Conversely, consider any element $\gamma\in O(p,\,q)$ near the identity, i.e. with $\|\gamma – \id\|<1$ so that the Mercator-Newton logarithm series converges. We can therefore write any element of this kind as a matrix of the form $\gamma = e^Z\in O(p,\,q)$ where $Z = \log\gamma \in \mathcal{M}(4\,\R)$. Now consider the $C^1$ path $\sigma:[-1,\,1]\to \mathcal{M}(p+q,\,\R);\,\sigma(\tau) = e^{\tau\,Z},\,Z=\log\gamma$ through $\mathcal{M}(p+q,\,\R)$. We do not know that this path is inside $O(p,\,q)$, aside from at the point $\gamma = \sigma(1)$. We know from Example 1.8 that every $(p+q)\times (p+q)$ real matrix near ($\|\gamma – \id\|<1$) the identity can be represented uniquely in the form:

\begin{equation}\label{SO13Example_12}\gamma = e^Z=\mu_1\left((z_k)_{k=1}^{(p+q)^2}\right)= \exp\left(\sum\limits_{k=1}^{(p+q)^2}\,z_k\, \hat{Z}_k\right)\end{equation}

where $Z\in\mathcal{M}(p+q,\,\R)$ and the $\hat{Z}_k$ form a basis for the real vector space $\mathcal{M}(p+q,\,\R)$ of $(p+q)\times(p+q)$ real matrices and the $(p+q)$ $z_k$ are the unique geodesic co-ordinates for $\gamma$. Now let us consider $\mathfrak{so}(p,\,q)$ as a vector subspace of $\mathcal{M}(p+q,\,\R)$ so that we have $\mathcal{M}(p+q,\,\R) = \mathfrak{so}(p,\,q) \oplus \mathfrak{so}(p,\,q)^\perp$. Now choose bases $\{\hat{X}_j\}_{j=1}^{\frac{(p+q)^2}{2}}$ and $\{\hat{Y}_j\}_{j=1}^{\frac{{p+q}^2}{2}}$ for $\mathfrak{so}(p,\,q)$ and $\mathfrak{so}(p,\,q)^\perp$ respectively and consider a member of $GL(M,\,\R)$ of the form

\begin{equation}\label{SO13Example_13}\mu_2\left((x_k)_{k=1}^{\frac{(p+q)^2}{2}},\,(y_k)_{k=1}^{\frac{(p+q)^2}{2}}\right) = \exp\left(\sum\limits_{k=1}^{\frac{(p+q)^2}{2}}\,x_k\, \hat{X}_k\right)\,\exp\left(\sum\limits_{k=1}^{\frac{(p+q)^2}{2}}\,y_k\, \hat{Y}_k\right)\end{equation}

within a neigbourhood of the identity small enough such that geodesic co-ordinates label this neighbourhood uniquely.

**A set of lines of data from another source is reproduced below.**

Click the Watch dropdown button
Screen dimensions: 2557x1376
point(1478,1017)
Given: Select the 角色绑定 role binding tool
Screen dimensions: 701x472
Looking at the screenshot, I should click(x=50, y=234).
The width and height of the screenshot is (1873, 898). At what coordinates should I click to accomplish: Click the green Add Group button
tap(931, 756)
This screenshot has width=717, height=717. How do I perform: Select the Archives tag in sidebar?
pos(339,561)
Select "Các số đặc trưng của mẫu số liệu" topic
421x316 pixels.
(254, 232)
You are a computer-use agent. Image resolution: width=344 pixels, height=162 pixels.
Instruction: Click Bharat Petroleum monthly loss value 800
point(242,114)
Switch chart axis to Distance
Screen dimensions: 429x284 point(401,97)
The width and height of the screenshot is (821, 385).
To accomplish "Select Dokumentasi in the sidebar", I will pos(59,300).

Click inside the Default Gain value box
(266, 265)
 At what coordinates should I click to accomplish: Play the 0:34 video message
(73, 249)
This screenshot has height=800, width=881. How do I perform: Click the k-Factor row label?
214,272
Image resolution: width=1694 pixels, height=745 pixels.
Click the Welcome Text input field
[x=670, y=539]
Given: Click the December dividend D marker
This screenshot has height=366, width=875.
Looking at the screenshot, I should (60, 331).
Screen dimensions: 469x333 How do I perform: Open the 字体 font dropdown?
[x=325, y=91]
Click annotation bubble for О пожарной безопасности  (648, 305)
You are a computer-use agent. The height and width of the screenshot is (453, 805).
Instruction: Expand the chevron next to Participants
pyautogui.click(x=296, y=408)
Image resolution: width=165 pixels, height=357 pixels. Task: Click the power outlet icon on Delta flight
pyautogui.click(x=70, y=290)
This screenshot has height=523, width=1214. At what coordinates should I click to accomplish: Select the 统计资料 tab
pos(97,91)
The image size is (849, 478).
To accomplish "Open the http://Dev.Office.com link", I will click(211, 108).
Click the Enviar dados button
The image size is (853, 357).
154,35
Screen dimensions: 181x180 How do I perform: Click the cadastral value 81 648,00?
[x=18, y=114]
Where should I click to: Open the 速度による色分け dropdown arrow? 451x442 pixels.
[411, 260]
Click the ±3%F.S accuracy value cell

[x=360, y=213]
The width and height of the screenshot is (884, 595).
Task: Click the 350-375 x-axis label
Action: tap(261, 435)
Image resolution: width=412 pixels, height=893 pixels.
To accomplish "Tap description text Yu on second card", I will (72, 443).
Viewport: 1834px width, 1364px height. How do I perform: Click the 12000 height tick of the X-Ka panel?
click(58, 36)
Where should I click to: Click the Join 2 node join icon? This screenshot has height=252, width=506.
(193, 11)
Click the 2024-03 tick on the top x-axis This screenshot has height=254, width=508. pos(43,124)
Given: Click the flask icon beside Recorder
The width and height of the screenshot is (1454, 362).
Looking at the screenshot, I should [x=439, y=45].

So we have the alternative co-ordinates $z_k$ and $x_k, \,y_k$ for the same element. The Jacobian of the transformation between the $z_k$ and the $x_k, \,y_k$ in either direction between the co-ordinates defined by $\eqref{SO13Example_12}$ and $\eqref{SO13Example_13}$ is invertible at the identity (where $z_k=x_k=y_k=0$) and indeed the Jacobian itself there is the $(p+q)^2\times (p+q)^2$ identity matrix. Therefore, by the inverse function theorem, there is some open ball $\mathcal{B}(\Or,\,\epsilon)\subset \R^{(p+q)^2}$ wherein $\mu_2 \circ \mu_1$ is bijective, so every member of $GL(M,\,\R)$ within the neighbourhood $\exp(\mathcal{B}(\Or,\,\epsilon))\subset GL(M,\,\R)$ is uniquely representable in the co-ordinates of $\eqref{SO13Example_13}$, i.e. is uniquely representable as $\gamma = e^Y\,e^X$ where $X\in \mathfrak{so}(p,\,q)$ and $Y\in \mathfrak{so}(p,\,q)^\perp$ are uniquely defined by and uniquely define $\gamma$. So suppose $\gamma\in O(p,\,q)$ so that $\gamma\,\eta\,\gamma^T = e^Y\,e^X\,\eta\,e^{X^T}\,e^{Y^T} = \eta$. But, since $X\in \mathfrak{so}(p,\,q)$, from $\eqref{SO13Example_9}$ we have $e^X\,\eta\,e^{X^T} = \eta$ so that we must have $e^{\tau\,Y}\,\eta\,e^{\tau\,Y^T} = \eta$ when $\tau=1$ even though $Y\neq\mathfrak{so}(p,\,q)$.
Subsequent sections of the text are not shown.